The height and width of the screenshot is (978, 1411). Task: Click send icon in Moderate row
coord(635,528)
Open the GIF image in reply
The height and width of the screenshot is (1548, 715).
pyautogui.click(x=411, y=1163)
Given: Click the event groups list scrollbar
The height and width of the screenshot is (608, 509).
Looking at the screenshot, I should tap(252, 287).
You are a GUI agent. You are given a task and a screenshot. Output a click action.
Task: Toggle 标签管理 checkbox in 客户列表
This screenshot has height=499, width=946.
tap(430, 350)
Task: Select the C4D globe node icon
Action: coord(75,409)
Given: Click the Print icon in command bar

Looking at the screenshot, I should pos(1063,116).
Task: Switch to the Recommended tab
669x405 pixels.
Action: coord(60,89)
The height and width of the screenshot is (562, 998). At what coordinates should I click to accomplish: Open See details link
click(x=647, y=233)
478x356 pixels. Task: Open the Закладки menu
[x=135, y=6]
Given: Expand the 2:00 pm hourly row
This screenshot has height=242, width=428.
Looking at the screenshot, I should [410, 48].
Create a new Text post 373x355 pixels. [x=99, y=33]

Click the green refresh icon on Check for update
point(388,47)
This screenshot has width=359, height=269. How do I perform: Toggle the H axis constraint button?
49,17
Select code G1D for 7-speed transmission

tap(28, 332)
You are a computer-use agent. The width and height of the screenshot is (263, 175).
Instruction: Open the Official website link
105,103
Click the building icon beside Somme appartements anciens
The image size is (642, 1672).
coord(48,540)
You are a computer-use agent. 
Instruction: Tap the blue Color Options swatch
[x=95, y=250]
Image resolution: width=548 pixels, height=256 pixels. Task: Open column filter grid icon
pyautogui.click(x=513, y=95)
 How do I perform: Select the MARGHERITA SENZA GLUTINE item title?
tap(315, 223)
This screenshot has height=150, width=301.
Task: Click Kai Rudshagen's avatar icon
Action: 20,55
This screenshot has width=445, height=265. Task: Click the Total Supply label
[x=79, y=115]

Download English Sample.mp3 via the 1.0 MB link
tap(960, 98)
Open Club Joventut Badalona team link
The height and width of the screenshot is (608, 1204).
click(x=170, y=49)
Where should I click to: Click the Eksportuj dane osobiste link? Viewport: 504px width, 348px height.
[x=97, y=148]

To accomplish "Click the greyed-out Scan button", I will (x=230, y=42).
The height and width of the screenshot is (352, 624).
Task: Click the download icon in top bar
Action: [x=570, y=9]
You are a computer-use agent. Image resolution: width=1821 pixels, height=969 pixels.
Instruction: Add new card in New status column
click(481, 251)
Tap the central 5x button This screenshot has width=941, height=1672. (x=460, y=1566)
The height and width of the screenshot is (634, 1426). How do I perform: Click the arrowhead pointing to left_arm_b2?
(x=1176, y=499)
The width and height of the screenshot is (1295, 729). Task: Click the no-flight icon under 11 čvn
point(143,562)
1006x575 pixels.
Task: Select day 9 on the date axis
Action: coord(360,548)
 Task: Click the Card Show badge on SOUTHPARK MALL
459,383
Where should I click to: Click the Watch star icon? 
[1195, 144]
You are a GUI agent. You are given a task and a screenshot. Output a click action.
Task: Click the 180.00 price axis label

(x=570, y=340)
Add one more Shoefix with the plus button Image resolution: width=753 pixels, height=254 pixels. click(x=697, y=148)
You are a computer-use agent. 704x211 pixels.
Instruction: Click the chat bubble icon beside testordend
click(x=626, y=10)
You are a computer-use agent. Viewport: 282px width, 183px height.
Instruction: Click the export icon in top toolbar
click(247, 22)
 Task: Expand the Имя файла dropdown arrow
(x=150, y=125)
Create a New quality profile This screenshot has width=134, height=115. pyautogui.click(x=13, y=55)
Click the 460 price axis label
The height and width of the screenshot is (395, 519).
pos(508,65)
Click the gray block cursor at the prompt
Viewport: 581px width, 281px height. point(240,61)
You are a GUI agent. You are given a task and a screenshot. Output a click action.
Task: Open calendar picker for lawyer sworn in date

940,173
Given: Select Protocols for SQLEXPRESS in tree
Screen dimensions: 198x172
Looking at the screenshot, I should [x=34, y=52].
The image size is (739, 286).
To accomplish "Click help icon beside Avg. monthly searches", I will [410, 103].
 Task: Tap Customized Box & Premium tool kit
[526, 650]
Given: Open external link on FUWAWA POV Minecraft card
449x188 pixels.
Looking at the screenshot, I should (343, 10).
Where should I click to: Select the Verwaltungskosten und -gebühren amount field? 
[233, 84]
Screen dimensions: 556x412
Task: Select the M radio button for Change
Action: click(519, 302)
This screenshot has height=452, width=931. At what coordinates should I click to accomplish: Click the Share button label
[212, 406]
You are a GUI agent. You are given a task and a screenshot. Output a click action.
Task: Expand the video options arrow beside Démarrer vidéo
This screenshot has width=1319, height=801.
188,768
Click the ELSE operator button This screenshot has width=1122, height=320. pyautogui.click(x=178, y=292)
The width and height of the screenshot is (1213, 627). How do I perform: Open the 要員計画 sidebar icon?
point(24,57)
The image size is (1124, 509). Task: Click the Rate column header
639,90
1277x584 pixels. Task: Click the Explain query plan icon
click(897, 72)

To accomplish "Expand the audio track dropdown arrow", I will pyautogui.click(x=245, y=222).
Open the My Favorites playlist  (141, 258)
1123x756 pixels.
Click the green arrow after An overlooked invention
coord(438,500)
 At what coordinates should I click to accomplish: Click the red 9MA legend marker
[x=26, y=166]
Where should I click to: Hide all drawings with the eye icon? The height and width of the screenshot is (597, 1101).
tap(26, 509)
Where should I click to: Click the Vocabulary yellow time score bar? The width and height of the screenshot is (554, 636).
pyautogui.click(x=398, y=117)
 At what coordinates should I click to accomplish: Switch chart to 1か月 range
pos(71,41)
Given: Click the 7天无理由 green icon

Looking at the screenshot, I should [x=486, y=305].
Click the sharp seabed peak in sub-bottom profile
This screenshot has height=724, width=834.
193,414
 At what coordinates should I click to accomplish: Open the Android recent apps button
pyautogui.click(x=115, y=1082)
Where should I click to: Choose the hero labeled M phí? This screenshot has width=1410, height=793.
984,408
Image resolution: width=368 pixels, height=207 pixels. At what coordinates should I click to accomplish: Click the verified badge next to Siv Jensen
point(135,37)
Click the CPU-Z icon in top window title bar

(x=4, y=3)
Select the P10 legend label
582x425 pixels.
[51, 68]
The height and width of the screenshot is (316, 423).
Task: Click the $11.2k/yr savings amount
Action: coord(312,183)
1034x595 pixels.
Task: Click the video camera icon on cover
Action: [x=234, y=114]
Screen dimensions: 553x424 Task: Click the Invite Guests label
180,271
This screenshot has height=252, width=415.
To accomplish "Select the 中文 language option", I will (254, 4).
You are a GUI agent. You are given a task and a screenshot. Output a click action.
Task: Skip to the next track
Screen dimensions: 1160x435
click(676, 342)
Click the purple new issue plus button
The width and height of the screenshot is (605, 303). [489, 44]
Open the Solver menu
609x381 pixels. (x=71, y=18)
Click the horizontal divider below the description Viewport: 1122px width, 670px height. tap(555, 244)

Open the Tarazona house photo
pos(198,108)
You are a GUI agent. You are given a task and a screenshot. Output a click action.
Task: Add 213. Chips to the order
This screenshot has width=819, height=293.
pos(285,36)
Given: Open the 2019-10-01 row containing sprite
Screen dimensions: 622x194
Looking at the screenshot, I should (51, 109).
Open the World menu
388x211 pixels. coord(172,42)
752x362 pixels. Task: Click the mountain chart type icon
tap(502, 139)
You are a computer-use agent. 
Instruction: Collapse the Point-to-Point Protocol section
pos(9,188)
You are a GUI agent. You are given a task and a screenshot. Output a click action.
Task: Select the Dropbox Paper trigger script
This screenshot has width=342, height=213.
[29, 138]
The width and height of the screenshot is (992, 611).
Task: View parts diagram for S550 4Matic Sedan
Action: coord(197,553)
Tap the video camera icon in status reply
════════
The answer is every line in the data where the word "reply" appears.

TASK ANSWER:
Open the GIF image in reply
Tap the video camera icon in status reply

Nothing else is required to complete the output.